Looking Back: DesignThinkers 2003 Branding with Pylon Design
We caught up with Scott Christie RGD, Creative Director & Partner at BLVD Agency Inc. (previously Founder/Partner at Pylon), to reflect back on Pylon's branding for DesignThinkers 2003.
What did taking on the DesignThinkers conference branding mean to you and your team at the time?
Terrifying, exciting, oh my god yes, we’ll do it. Oh, shit now what, how are we going to do the best idea yet? These are the thoughts that went through my head following the call from RGD asking if we’d like to design their 2003 conference marketing materials.
How could we say no! We were following in the footsteps of people and studios we admired, people who had done some terrific ideas before us. Vanessa’s telegraph wires come to mind (DT 2002 branding by Blok Design)—I absolutely loved that idea and approach. We felt this project would put us on the map, not only would our local peers recognize we were selected, but the international guests and the speakers themselves would see and come in contact with our contribution. Pylon would be a known name.
So… back to… crap, now what? How the hell are we going to come up with a great idea for ‘innovation’ of all things! ‘Think Innovation’ was the theme of that year's Design Thinkers conference.
Explain your concept and how you and your team got there?
The big idea was Einstein. Represent every speaker at the conference as Einstein and, in turn, enable attendees to be Einstein for a day or two. Using Einstein's photographic image in place of the speaker's image would be odd, it would make you look twice, make the show memorable. Imagine it, Paula Scher, Simon Waterfall, Dr. John Kao - to name a few - all represented in the marketing materials as a version of Einstein instead of themselves. Why not? He is considered the most universally recognized innovative figure of our time, and a genius to boot. It also worked nicely with the brand colours of RGD, which was another request: “make it unmistakably RGD branded.”
Like all projects that came into the studio—the best idea wins.

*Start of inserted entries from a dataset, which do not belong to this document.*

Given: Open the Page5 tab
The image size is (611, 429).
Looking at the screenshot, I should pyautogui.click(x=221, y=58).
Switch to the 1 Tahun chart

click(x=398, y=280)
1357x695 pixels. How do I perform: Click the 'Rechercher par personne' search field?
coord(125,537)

I don’t entirely recall the ideas presented, but you can be sure there were plenty of light bulbs, glowing boxes, even a sponge (absorb the knowledge) etc. Something had to be done. I recall going to Starbucks for 5 hours and immersing myself in the challenge. When I had my ah-ha moment, the first thing I did was call my confidant Dom (Dominic Ayre) to see if it worked. I think it was George Lois that said: “If you can’t explain your idea over the phone you ain’t got nothing.” Or was it Bob Gill?
What was your biggest challenge being the Design Partner for DesignThinkers?

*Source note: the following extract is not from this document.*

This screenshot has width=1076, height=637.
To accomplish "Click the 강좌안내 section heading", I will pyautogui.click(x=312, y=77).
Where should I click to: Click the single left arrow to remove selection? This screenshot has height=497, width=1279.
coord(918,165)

Working with Hilary and RGD was easy; they are lovely people. The real challenge was getting the rights to use Einstein’s image. In 2003 he had only been dead 48 years, which meant you needed the Estate to grant permission to use any reproducible version of him. I think 50 years was the cut off at the time. Stubborn as I am, I got to work writing and calling the people in charge - the people who could have killed the idea and did initially. I’m a little fuzzy on the details, but I think either RGD or Pylon or maybe both of us split paying a usage fee.

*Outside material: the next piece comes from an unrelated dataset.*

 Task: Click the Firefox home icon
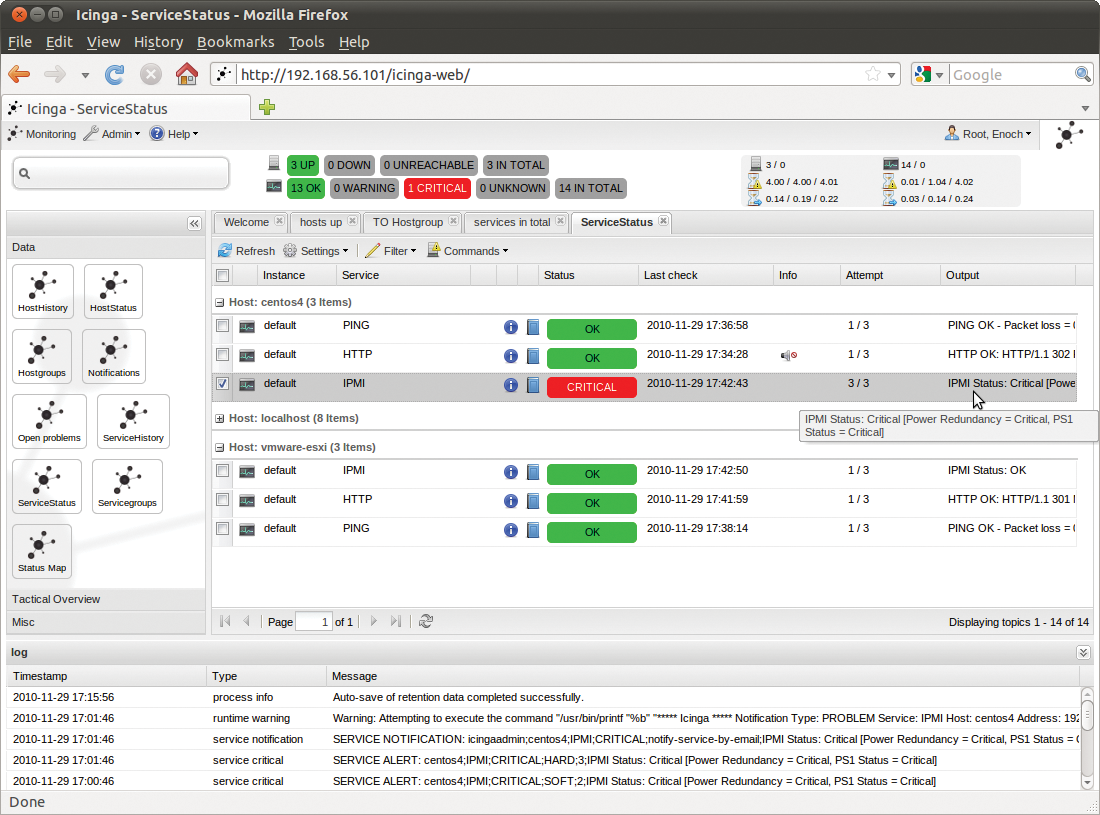point(186,74)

How did it feel to present your work to a bunch of designers? And then see your work live during the event and witness people's reactions to it?
The conference back in 2003 was still relatively new, there wasn’t a budget or even space to print lavish banners, bags or t-shirts. We were given one ad placement in Applied Arts, attendee name badges, the show booklet and some directional signage - that was about it. Nevertheless the whole team at Pylon was proud of our contribution; it was a big deal for what it was.
What are you most proud of from your own experience? Is there anything you would have done differently?
Looking back through the lens of today, I wish we did have more platforms to promote the idea across. Hell, social media didn’t even exist, but t-shirts, buttons, face masks and large cut-outs could have been a lot of fun, and they would have provided vehicles for expansion of the idea. I bet every designer thinks this in retrospect. It was just such a great experience to see it in the public domain and have my peers use, earmark and scribble on the booklet, use the name tags etc. A sea of Einstein’s all in one location - what more could I ask for.
What has been your favourite DesignThinkers branding, besides your own, and why?
Besides Blok’s communication wires, I believe Zulu Alpha Kilo's Speak the Truth was a good idea, and of course, I recall the B-movie marketing that Dominic from Hambly & Woolley spent hours and hours creating hand drawn fonts for.